*Activity*:
Convert the records below into a JSON list of strings, one string per line, leaving out blank lines.

[[ Extracted entries, beginning ]]

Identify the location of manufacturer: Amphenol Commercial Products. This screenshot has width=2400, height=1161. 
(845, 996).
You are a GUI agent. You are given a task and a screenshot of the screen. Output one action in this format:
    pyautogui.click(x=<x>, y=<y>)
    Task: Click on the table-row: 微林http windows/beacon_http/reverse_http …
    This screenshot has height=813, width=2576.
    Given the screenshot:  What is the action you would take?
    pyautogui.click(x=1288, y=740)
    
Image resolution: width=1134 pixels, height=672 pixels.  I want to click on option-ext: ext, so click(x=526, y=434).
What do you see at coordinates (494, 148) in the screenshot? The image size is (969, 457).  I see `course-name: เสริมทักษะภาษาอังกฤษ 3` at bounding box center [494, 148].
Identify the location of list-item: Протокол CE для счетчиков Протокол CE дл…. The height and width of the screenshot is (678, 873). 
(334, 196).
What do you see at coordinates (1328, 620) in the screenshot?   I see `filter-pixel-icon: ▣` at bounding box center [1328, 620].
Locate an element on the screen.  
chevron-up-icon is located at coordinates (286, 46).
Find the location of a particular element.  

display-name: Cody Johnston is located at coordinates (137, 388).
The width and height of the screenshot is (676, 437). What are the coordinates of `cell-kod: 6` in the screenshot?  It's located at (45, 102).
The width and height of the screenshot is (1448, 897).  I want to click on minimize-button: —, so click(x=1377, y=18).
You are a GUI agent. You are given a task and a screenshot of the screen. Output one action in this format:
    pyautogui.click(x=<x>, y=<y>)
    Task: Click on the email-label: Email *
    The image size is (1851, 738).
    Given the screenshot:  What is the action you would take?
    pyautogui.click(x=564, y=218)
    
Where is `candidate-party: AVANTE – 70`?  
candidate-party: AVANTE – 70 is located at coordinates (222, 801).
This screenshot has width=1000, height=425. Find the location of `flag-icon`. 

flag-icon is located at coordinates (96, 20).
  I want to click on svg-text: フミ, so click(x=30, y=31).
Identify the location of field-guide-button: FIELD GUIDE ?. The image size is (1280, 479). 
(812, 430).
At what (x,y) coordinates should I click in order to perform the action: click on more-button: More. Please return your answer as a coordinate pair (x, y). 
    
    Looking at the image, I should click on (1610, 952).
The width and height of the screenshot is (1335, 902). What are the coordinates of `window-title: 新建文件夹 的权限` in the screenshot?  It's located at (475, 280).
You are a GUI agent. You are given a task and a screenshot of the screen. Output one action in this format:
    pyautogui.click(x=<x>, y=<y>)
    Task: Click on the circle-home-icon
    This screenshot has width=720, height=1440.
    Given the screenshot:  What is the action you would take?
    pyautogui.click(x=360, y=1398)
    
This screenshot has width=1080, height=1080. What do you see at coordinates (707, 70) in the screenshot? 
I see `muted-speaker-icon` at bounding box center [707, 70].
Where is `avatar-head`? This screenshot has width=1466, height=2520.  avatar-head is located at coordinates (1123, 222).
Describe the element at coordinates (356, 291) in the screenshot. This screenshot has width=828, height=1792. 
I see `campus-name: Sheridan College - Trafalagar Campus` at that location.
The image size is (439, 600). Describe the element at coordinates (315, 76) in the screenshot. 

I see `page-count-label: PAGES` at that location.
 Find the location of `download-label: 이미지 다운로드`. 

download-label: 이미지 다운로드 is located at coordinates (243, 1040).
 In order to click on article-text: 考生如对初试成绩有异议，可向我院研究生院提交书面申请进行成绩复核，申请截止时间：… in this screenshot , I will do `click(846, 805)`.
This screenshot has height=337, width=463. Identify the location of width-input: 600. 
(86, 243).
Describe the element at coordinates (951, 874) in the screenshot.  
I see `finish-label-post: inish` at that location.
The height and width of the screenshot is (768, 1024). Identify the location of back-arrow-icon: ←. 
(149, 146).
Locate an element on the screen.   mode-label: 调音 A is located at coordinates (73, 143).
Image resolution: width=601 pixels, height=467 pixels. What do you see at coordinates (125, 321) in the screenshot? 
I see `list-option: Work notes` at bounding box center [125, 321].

[[ Extracted entries, end ]]

*The answer*:
[
  "Identify the location of manufacturer: Amphenol Commercial Products. This screenshot has width=2400, height=1161. ",
  "(845, 996).",
  "You are a GUI agent. You are given a task and a screenshot of the screen. Output one action in this format:",
  "    pyautogui.click(x=<x>, y=<y>)",
  "    Task: Click on the table-row: 微林http windows/beacon_http/reverse_http …",
  "    This screenshot has height=813, width=2576.",
  "    Given the screenshot:  What is the action you would take?",
  "    pyautogui.click(x=1288, y=740)",
  "Image resolution: width=1134 pixels, height=672 pixels.  I want to click on option-ext: ext, so click(x=526, y=434).",
  "What do you see at coordinates (494, 148) in the screenshot? The image size is (969, 457).  I see `course-name: เสริมทักษะภาษาอังกฤษ 3` at bounding box center [494, 148].",
  "Identify the location of list-item: Протокол CE для счетчиков Протокол CE дл…. The height and width of the screenshot is (678, 873). ",
  "(334, 196).",
  "What do you see at coordinates (1328, 620) in the screenshot?   I see `filter-pixel-icon: ▣` at bounding box center [1328, 620].",
  "Locate an element on the screen.  ",
  "chevron-up-icon is located at coordinates (286, 46).",
  "Find the location of a particular element.  ",
  "display-name: Cody Johnston is located at coordinates (137, 388).",
  "The width and height of the screenshot is (676, 437). What are the coordinates of `cell-kod: 6` in the screenshot?  It's located at (45, 102).",
  "The width and height of the screenshot is (1448, 897).  I want to click on minimize-button: —, so click(x=1377, y=18).",
  "You are a GUI agent. You are given a task and a screenshot of the screen. Output one action in this format:",
  "    pyautogui.click(x=<x>, y=<y>)",
  "    Task: Click on the email-label: Email *",
  "    The image size is (1851, 738).",
  "    Given the screenshot:  What is the action you would take?",
  "    pyautogui.click(x=564, y=218)",
  "Where is `candidate-party: AVANTE – 70`?  ",
  "candidate-party: AVANTE – 70 is located at coordinates (222, 801).",
  "This screenshot has width=1000, height=425. Find the location of `flag-icon`. ",
  "flag-icon is located at coordinates (96, 20).",
  "  I want to click on svg-text: フミ, so click(x=30, y=31).",
  "Identify the location of field-guide-button: FIELD GUIDE ?. The image size is (1280, 479). ",
  "(812, 430).",
  "At what (x,y) coordinates should I click in order to perform the action: click on more-button: More. Please return your answer as a coordinate pair (x, y). ",
  "    Looking at the image, I should click on (1610, 952).",
  "The width and height of the screenshot is (1335, 902). What are the coordinates of `window-title: 新建文件夹 的权限` in the screenshot?  It's located at (475, 280).",
  "You are a GUI agent. You are given a task and a screenshot of the screen. Output one action in this format:",
  "    pyautogui.click(x=<x>, y=<y>)",
  "    Task: Click on the circle-home-icon",
  "    This screenshot has width=720, height=1440.",
  "    Given the screenshot:  What is the action you would take?",
  "    pyautogui.click(x=360, y=1398)",
  "This screenshot has width=1080, height=1080. What do you see at coordinates (707, 70) in the screenshot? ",
  "I see `muted-speaker-icon` at bounding box center [707, 70].",
  "Where is `avatar-head`? This screenshot has width=1466, height=2520.  avatar-head is located at coordinates (1123, 222).",
  "Describe the element at coordinates (356, 291) in the screenshot. This screenshot has width=828, height=1792. ",
  "I see `campus-name: Sheridan College - Trafalagar Campus` at that location.",
  "The image size is (439, 600). Describe the element at coordinates (315, 76) in the screenshot. ",
  "I see `page-count-label: PAGES` at that location.",
  " Find the location of `download-label: 이미지 다운로드`. ",
  "download-label: 이미지 다운로드 is located at coordinates (243, 1040).",
  " In order to click on article-text: 考生如对初试成绩有异议，可向我院研究生院提交书面申请进行成绩复核，申请截止时间：… in this screenshot , I will do `click(846, 805)`.",
  "This screenshot has height=337, width=463. Identify the location of width-input: 600. ",
  "(86, 243).",
  "Describe the element at coordinates (951, 874) in the screenshot.  ",
  "I see `finish-label-post: inish` at that location.",
  "The height and width of the screenshot is (768, 1024). Identify the location of back-arrow-icon: ←. ",
  "(149, 146).",
  "Locate an element on the screen.   mode-label: 调音 A is located at coordinates (73, 143).",
  "Image resolution: width=601 pixels, height=467 pixels. What do you see at coordinates (125, 321) in the screenshot? ",
  "I see `list-option: Work notes` at bounding box center [125, 321]."
]